There are 12000 pages documenting the *registers* (peripherals)
in the device.
The RISC-V instruction set manual is 238 PDF pages:
<https://riscv.org/wp-content/uploads/2019/06/riscv-spec.pdf>
while the Intel 64 and IA-32 combined developer manual is 5,237 PDF
pages:
<https://cdrdv2-public.intel.com/835781/325462-sdm-vol-1-2abcd-3abcd-4.pdf>
Yep. More instructions means more pages.
More instructions often address more capabilities. Does the
RISC processor, above, have an MMU? Hardware support for
floating point? GPU?
This is getting ridiculous. I thought 2,000 page datasheets were
over the top, but this one is a personal record! <frown>
Nobody RTFM's the entire manual. You're not expected to read and
understand everything, just the part that is useful for whatever
you're doing.
If you are responsible for writing the OS -- and its drivers -- you
need to understand all of the peripherals in-built to the device.

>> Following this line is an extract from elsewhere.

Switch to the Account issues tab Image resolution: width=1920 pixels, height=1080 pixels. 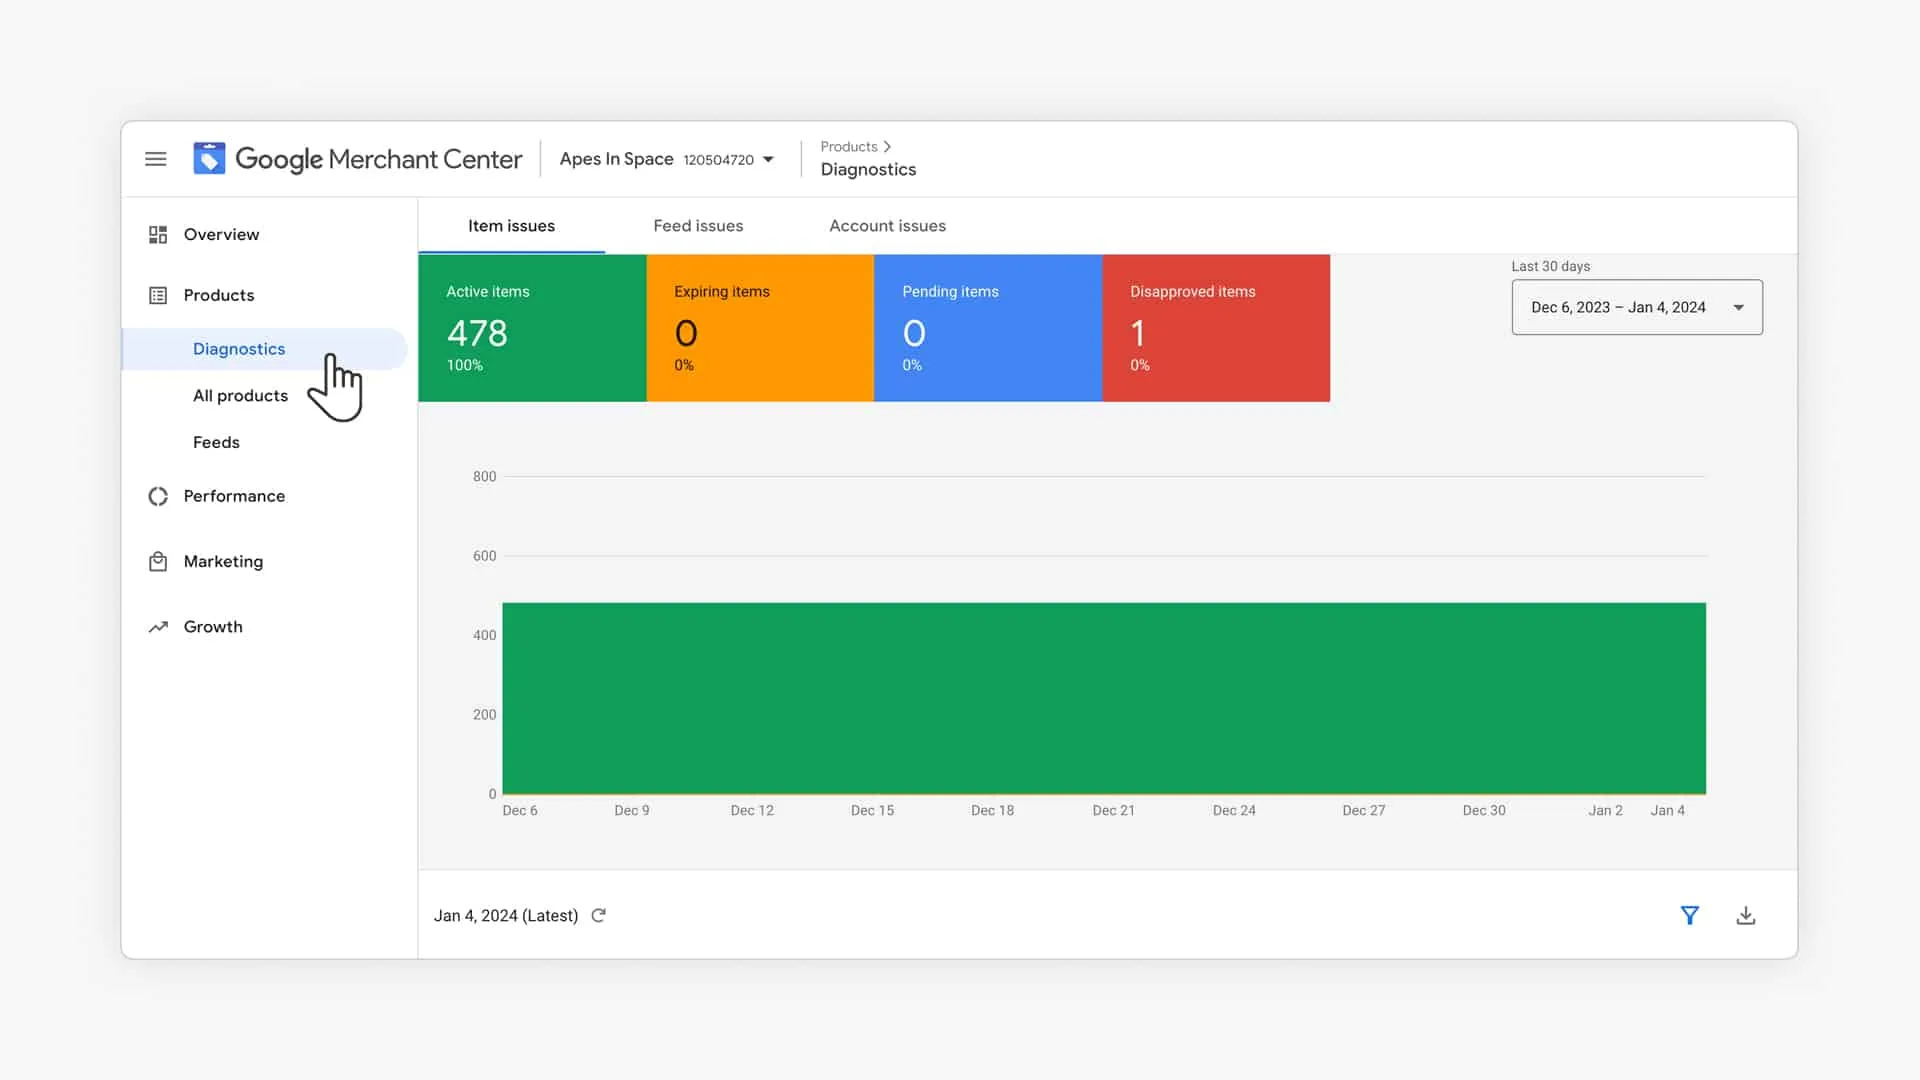tap(887, 226)
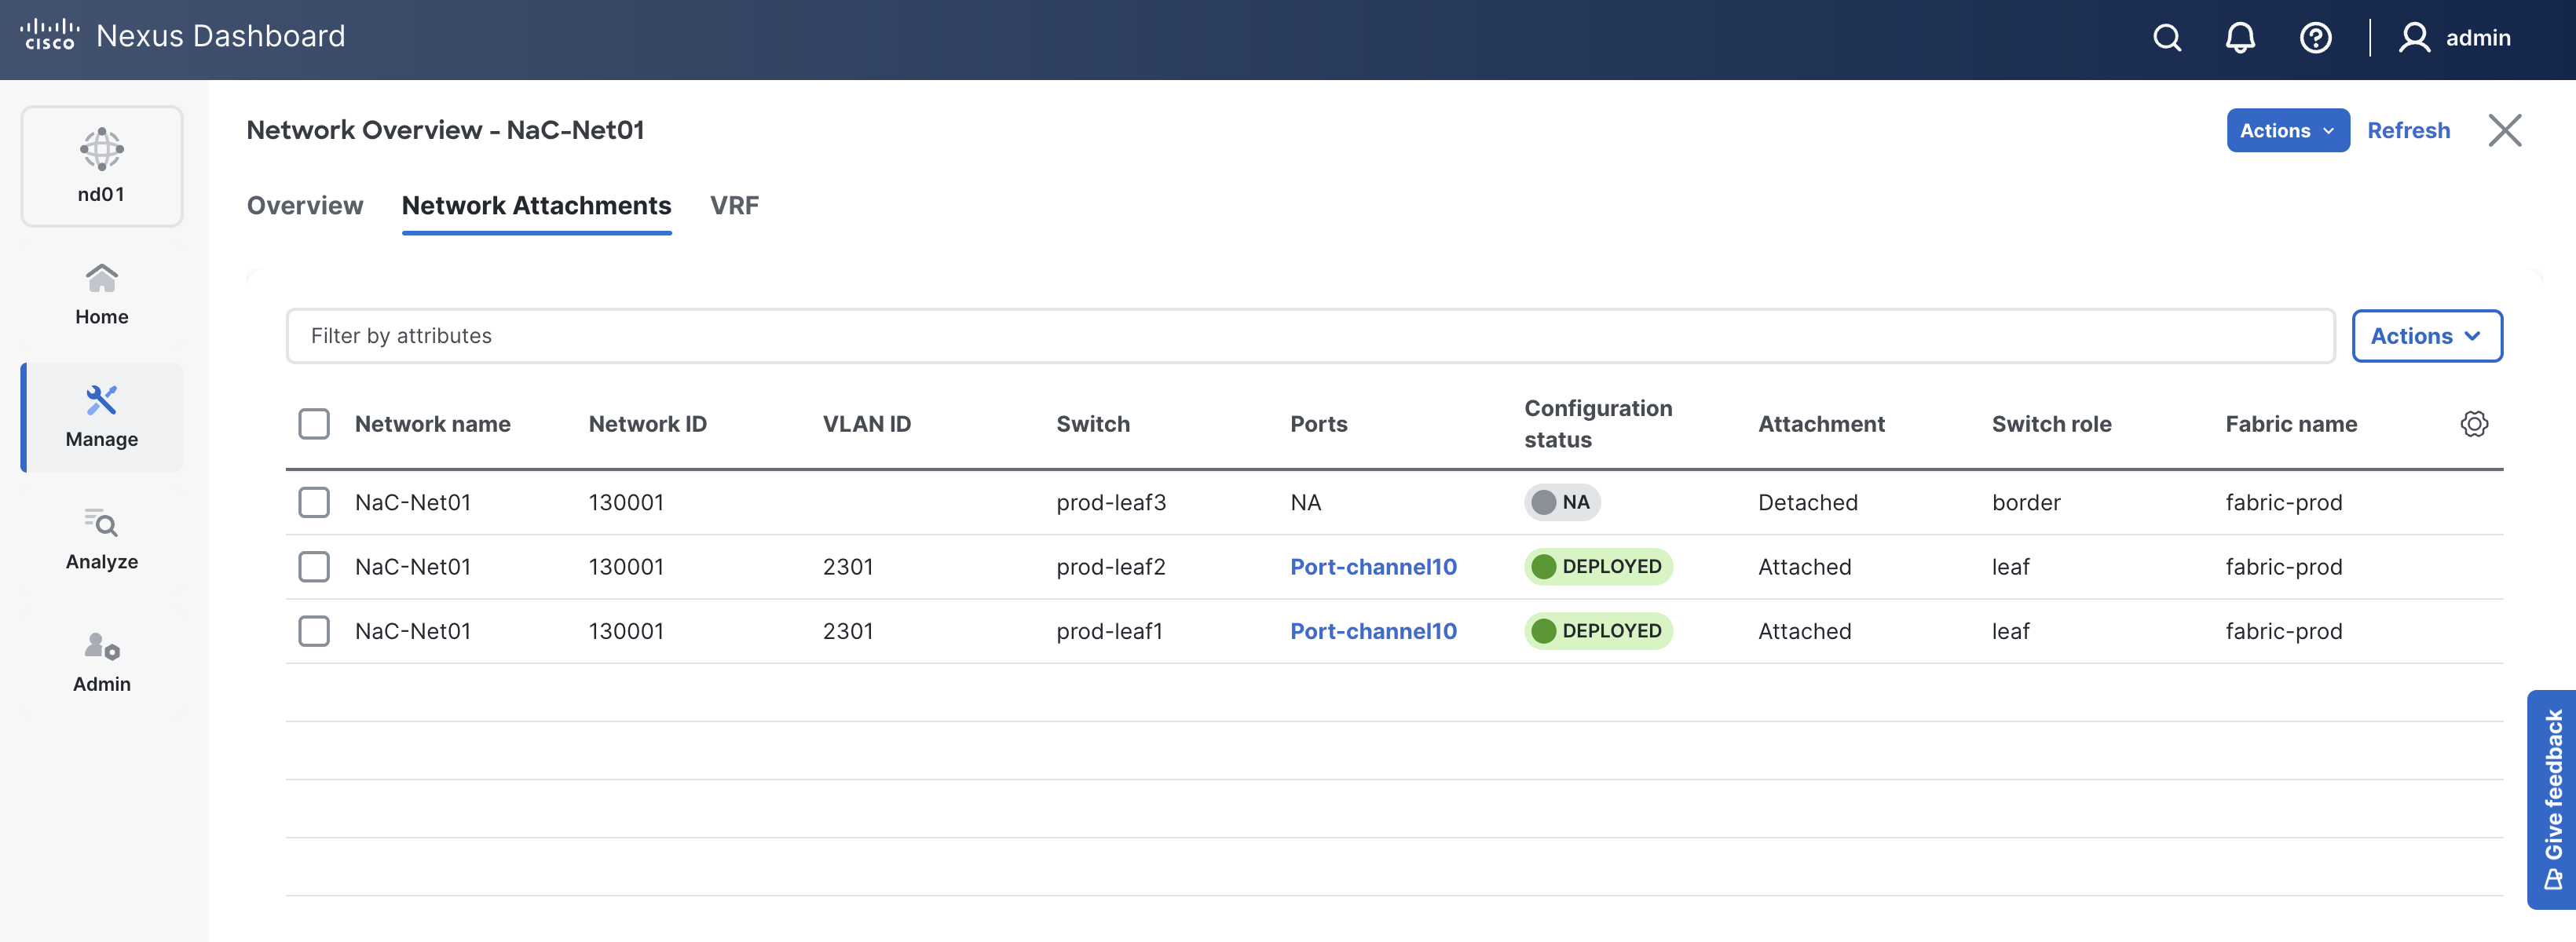
Task: Toggle the select-all header checkbox
Action: point(314,424)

"Applications" don't talk directly to UARTs, or display hardware,
or PWM controllers, or timers, or...
And, even if you OPT not to use a particular "I/O" device, you
have to understand how to ensure it can't interfere with the
operation of the other I/O devices in the machine. The whole
notion of a "spurious" interrupt -- from a device that should be
quiescent!
I have numerous books where I've only read a few
relevant chapters, skimmed a few others, and ignored the rest. When
you lookup a telephone number in a telephone directory, do you read
the entire directory? Same with modern devices, which are often full
of features that you'll never need or use.
You select a device for the capabilities that you need. You
wouldn't select a device with an FPU/MMU/GPU/etc. if you didn't
plan on using/needing those features. You wouldn't select a device
with a hardware (integer) multiplier if THAT wasn't needed.